Search code examples
compiler-constructionhaskellgrammarrepresentation

Haskell - How to best to represent a programming language's grammar?


I've been looking at Haskell and I'd quite like to write a compiler in it (as a learning exercise), since a lot of its innate features can be readily applied to a compiler (particularly a recursive descent compiler).

What I can't quite get my head around is how to represent a language's grammar in a Haskell-ian way. My first thought was to use recursive data type definitions, but I can't see how I use them to match against keywords in the language ("if") for example.

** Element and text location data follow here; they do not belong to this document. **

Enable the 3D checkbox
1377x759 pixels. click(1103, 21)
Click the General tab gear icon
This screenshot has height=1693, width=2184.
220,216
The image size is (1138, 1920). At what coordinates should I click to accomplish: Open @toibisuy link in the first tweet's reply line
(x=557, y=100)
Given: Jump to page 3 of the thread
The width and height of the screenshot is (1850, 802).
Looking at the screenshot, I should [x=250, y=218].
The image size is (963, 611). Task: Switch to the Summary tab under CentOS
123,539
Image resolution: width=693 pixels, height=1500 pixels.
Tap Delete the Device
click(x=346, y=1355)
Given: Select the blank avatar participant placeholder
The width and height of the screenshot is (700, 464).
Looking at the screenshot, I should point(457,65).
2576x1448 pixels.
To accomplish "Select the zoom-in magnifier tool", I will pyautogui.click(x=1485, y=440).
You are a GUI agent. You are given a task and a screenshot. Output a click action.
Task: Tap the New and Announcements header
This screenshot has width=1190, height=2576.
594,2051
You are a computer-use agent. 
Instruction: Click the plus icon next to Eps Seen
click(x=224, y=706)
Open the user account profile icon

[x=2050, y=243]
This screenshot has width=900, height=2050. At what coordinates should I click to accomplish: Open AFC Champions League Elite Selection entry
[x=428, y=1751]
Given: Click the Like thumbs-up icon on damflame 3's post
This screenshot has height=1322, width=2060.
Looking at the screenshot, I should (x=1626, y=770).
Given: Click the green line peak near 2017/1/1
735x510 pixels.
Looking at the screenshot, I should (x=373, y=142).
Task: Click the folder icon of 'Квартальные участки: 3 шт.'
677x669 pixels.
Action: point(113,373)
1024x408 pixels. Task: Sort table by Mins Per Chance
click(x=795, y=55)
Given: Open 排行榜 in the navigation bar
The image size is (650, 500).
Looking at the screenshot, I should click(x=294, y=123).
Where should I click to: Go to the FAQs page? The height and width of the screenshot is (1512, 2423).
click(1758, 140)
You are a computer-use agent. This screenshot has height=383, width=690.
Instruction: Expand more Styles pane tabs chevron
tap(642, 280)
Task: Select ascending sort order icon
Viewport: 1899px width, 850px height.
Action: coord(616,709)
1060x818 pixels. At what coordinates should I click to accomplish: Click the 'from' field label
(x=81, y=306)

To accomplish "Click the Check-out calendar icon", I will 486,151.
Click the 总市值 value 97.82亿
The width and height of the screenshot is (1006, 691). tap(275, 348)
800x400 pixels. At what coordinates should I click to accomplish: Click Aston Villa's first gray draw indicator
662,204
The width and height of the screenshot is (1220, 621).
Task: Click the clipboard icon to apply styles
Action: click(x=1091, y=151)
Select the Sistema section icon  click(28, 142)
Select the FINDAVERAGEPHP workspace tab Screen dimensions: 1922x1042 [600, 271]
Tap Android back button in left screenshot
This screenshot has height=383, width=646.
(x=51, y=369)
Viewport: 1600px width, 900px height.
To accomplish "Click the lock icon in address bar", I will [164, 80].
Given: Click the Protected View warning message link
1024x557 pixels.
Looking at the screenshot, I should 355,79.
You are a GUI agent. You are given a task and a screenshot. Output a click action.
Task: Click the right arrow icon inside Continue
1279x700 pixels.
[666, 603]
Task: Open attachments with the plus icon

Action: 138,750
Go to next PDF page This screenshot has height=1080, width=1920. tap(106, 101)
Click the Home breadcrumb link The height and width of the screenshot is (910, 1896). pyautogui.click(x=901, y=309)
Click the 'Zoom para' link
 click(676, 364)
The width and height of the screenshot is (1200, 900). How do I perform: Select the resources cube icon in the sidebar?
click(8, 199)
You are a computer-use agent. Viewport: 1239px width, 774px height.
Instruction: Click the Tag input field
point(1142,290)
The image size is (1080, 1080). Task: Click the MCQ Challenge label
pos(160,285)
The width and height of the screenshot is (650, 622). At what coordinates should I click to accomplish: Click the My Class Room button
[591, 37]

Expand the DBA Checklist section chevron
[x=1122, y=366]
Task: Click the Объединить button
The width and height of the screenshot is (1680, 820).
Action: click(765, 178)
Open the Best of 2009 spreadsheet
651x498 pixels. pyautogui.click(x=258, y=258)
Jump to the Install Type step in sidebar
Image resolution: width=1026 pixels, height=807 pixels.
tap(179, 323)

Thoughts and suggestions greatly appreciated,

Pete


Solution

  • A recursive data type is fine for this. For example, given the language:

    expr ::= var
          |  "true"
          |  "false"
          |  "if" expr "then" expr "else" expr
          |  "(" expr ")"
    

    an example expression in this language would be:

    if true then x else (if false then y else true)
    

    Your Haskell data type would look something like this:

    data Expr = Var String
              | Lit Bool
              | If Expr Expr Expr
    

    Your parser then takes care to translate, e.g., x into Var "x", and true into Lit True, etc. I.e.:

    parse "if x then false else true" 
      ==  If (Var "x") (Lit False) (Lit True)
    

    For writing parsers you can roll your own using the techniques mentioned in Norman's answer, or using Parsec or use parser generators like Happy.